*** Given data Section Begins ***

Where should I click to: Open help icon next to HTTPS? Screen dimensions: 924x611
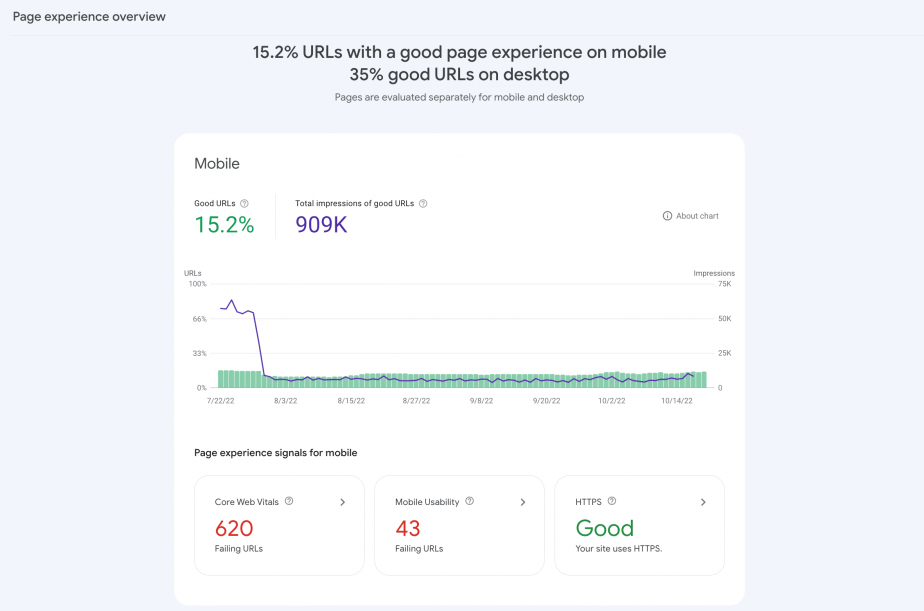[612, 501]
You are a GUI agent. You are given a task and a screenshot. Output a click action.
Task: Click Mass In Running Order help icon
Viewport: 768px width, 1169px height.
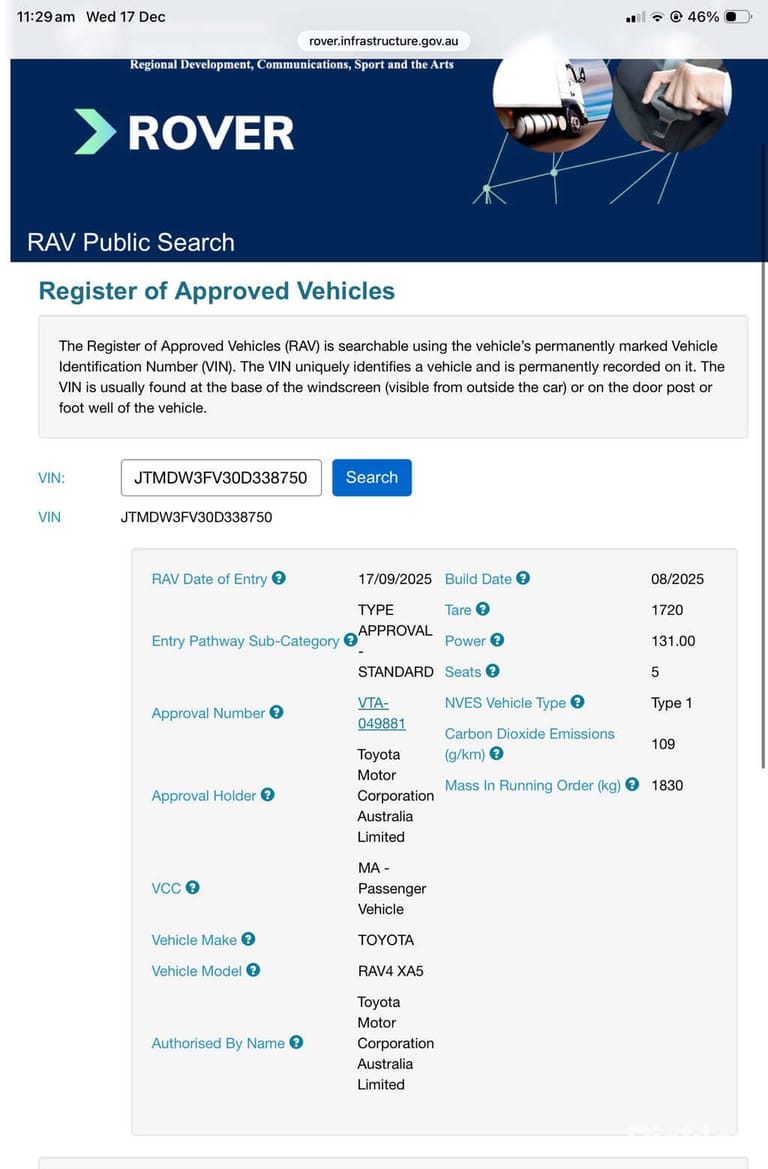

*** Given data Section Ends ***

→ Prompt: Each record above goes into the copy unchanged; the pictures do not.

→ Answer area:
Where should I click to: Open help icon next to HTTPS? Screen dimensions: 924x611
[612, 501]
You are a GUI agent. You are given a task and a screenshot. Output a click action.
Task: Click Mass In Running Order help icon
Viewport: 768px width, 1169px height.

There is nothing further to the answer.